*Record set*
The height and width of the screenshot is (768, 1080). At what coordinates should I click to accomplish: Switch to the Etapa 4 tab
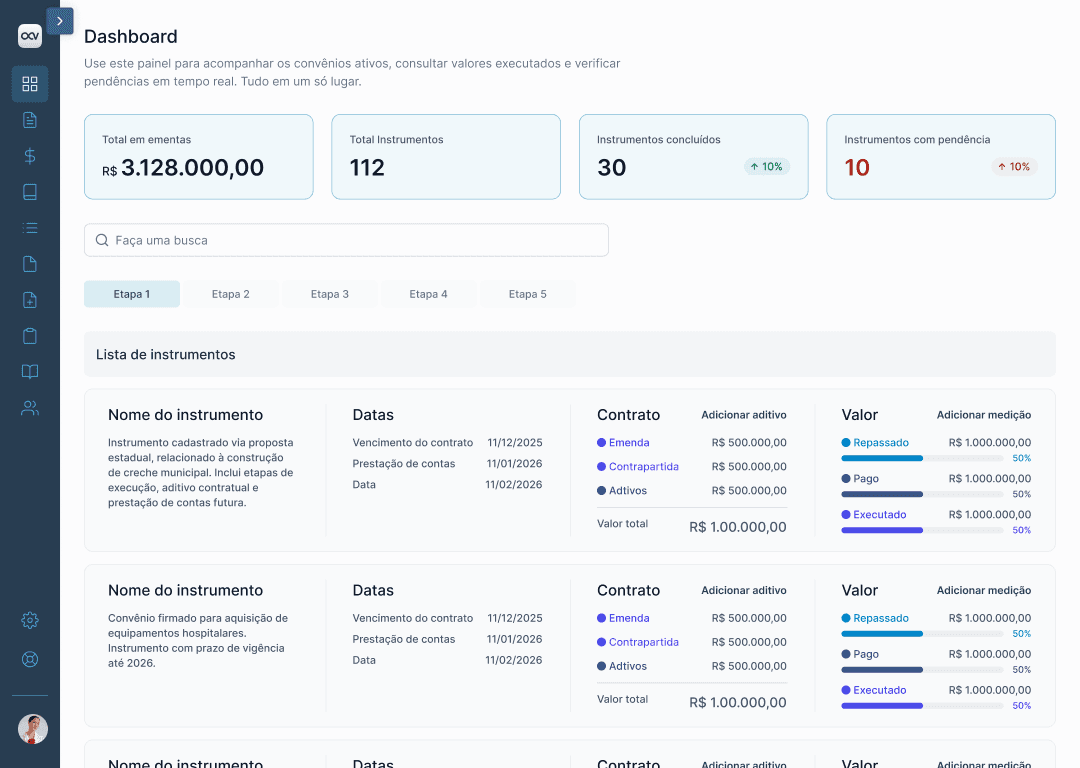pos(428,294)
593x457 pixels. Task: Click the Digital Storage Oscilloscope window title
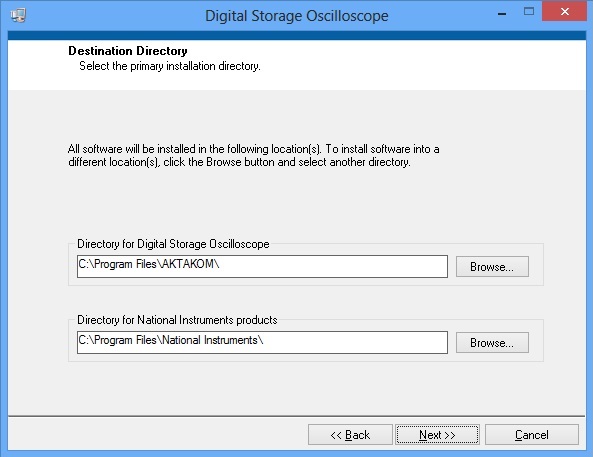296,16

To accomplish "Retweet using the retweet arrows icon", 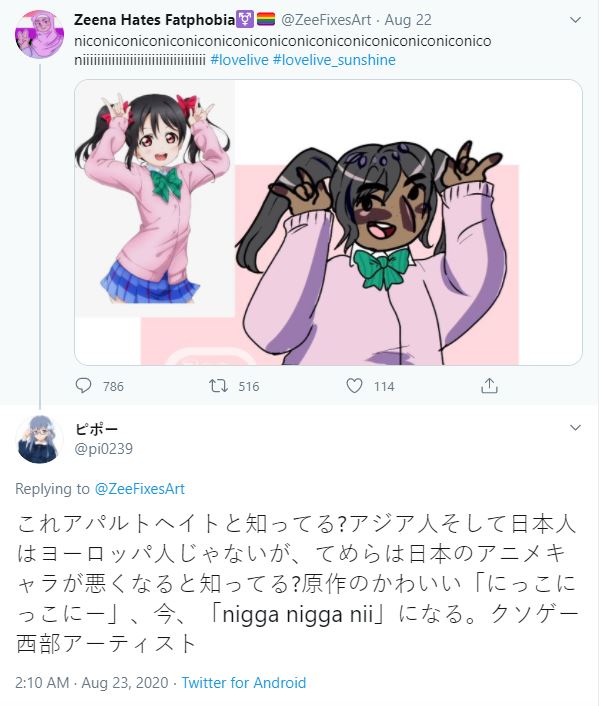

*What is required*
Reproduce every line of the data above, exactly as it stands, but not the pictures.

*Task response*
The height and width of the screenshot is (768, 1080). At what coordinates should I click to accomplish: Switch to the Etapa 4 tab
pos(428,294)
593x457 pixels. Task: Click the Digital Storage Oscilloscope window title
296,16

To accomplish "Retweet using the retweet arrows icon", 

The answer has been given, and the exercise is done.